Libya unity govt deploys troops to quell tribal dispute

This week saw renewed clashes between southern Libya's Tabu, Awlad Suleiman tribes

01.03.2018
Libya unity govt deploys troops to quell tribal dispute

By Waleed Abdullah

TRIPOLI

Libya’s UN-backed unity government has sent troops to the southern city of Sabha following the renewal of clashes between rival tribes in the area, the government-linked Seventh Infantry Brigade said in a statement issued late Wednesday.

According to local medical sources, at least two people have been killed in clashes that began earlier this week between two prominent tribes -- the Tabu and the Awlad Suleiman -- based in southern Libya.

While the Awlad Suleiman support the Tripoli government, the Tabu support Khalifa Haftar, a military commander who serves Libya’s Tobruk-based parliament.

According to the Seventh Brigade, Tripoli decided to send troops to Sabha because “innocent people have been killed and Libyan territories have been occupied by mercenaries”.
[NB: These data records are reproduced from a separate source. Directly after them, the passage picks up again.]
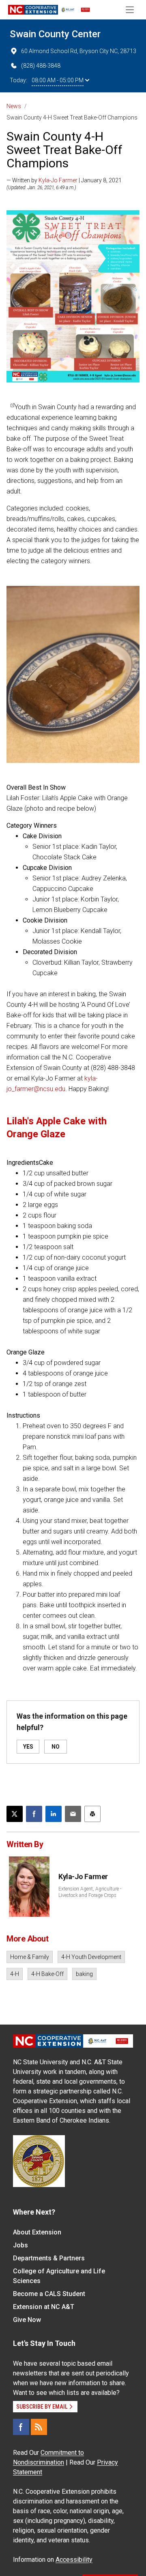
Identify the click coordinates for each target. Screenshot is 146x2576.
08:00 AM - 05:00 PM (58, 80)
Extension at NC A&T (43, 2307)
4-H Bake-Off (47, 1974)
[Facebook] (21, 2427)
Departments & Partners (49, 2258)
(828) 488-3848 (40, 65)
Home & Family (29, 1957)
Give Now (27, 2320)
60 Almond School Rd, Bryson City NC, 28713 (78, 51)
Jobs (20, 2245)
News (13, 106)
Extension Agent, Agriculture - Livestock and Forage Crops (89, 1892)
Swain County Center (55, 34)
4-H (14, 1974)
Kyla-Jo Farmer (58, 180)
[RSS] (39, 2427)
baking (84, 1974)
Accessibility (74, 2559)
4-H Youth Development (91, 1957)
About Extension (37, 2232)
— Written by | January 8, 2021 (64, 180)
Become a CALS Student (49, 2294)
On Sunday, Hamid Rafi al-Khayali, head of Sabha’s local council, stated that parts of the city -- including its military headquarters -- had been attacked by “foreign armed groups” waving the Chadian flag.

Government forces dispatched to Sabha -- located roughly 660 kilometers south of Tripoli -- include 352 soldiers, 25 combat tanks and nine howitzer artillery pieces, according to the Seventh Brigade.

On Wednesday, Adam Armi, head of the Tabu tribal council, warned the Tripoli government against throwing its support behind one side of the conflict.

He also urged the unity government to “fully understand the truth of the conflict before taking action”.

Armed conflict first erupted between the two tribes in 2012 when Tabu fighters reportedly killed a leading Awlad Suleiman tribesman near Sabha.

Italy later sponsored a reconciliation agreement between the two tribes, which was signed in Rome in April of last year.

Libya has been dogged by turmoil since 2011, when a bloody NATO-backed uprising ended with the ouster and death of President Muammar Gaddafi after more than four decades in power.

Since then, the country’s stark political divisions have yielded two rival seats of government -- one in Tobruk and another in Tripoli -- and a host of heavily-armed militia groups.